"QUITTERS RAGA" is a motherfucker. The most effective, straight-to-the-pleasure-center, instant dopamine drip of a song I've heard in some time. On a system with some bass, it cannot fail.

I crank it for friends. By the time the subs start to buzz and the ascending chorus bursts in, every single listener twists their head in delight to ask, "What is this?"

"Quitters Raga" is like little else I've heard. Sitars and choirs skip in Eastern scales that are down-paced by trunks full of scratchy hiphop thud. It's all then cranked through a futuristic prism, applying a thick gloss and beat-shattering glitch. Derwin, the man behind Gold Panda, chooses to go only by his first name. Reportedly quiet and somewhat stoic, he came up in the UK and recently moved to Germany. His rise is the modern story of blog notoriety.

Derwin, 30, began collecting weird shit and fashioning it into his own singular concoctions around age 15. He was doing remixes as well, which started getting noticed online, and the attention fed back into his original works. The process is rather peaceful.

"First I go record shopping," Derwin writes. "Usually cheap stuff, maybe stuff in the world music section, obscure things with no alphabet [are] always good. Good covers. Take them home, make tea. Listen to them, eat muesli. Find a nice sound I like, usually between half a second and three seconds.
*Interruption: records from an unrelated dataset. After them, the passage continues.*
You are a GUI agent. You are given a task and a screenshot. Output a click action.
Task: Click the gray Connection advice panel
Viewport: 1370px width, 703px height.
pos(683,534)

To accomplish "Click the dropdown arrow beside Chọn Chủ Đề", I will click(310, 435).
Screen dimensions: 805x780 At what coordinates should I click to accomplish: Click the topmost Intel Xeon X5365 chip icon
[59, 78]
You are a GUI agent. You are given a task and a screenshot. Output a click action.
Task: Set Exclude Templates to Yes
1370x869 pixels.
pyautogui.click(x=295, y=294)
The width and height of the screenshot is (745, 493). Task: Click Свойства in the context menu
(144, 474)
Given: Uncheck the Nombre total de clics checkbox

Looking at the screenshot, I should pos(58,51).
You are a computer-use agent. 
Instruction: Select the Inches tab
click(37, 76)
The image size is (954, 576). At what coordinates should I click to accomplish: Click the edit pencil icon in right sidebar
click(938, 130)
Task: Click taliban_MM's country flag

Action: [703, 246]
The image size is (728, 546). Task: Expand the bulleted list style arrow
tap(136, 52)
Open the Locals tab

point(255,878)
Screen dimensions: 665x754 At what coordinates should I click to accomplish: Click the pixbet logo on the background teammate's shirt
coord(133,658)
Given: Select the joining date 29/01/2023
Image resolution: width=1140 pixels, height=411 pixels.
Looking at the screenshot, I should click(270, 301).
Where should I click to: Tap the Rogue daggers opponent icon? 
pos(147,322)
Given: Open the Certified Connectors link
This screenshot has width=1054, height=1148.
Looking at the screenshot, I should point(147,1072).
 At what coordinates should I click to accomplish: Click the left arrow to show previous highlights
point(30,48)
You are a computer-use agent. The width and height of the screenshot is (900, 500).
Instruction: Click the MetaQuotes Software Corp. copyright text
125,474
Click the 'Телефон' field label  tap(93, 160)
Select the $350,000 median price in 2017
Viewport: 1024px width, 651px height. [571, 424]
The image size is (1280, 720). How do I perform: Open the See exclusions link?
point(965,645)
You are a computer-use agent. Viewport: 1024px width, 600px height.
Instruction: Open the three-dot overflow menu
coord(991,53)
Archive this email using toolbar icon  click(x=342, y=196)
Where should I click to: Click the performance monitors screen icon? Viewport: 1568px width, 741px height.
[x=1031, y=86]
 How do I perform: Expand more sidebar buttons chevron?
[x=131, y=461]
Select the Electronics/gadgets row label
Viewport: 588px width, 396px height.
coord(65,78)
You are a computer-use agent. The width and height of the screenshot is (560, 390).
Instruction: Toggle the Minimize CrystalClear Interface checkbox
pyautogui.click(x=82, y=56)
Loop it on a sampler and sit there thinking lots. I think that is my main hobby and the bit I enjoy the most."

"Quitters Raga" got nationwide attention, including notice from Ghostly International who went on to release Gold Panda's first full-length, Lucky Shiner, last fall. It's a palatable and simmering mix of beats and atmosphere, though somewhat more traditional than "Quitters."

Performing live is a different proposition, one which Derwin—not to mention the entire community of digital mixing artists—is still feeling out. "I play tracks as 'songs' rather than a DJ set, which is probably quite rare considering the music I'm doing," he writes. "I don't do any 'mixing.' I'm basically performing the tracks as live as possible. The performance changes every time; it's always different and usually something goes wrong."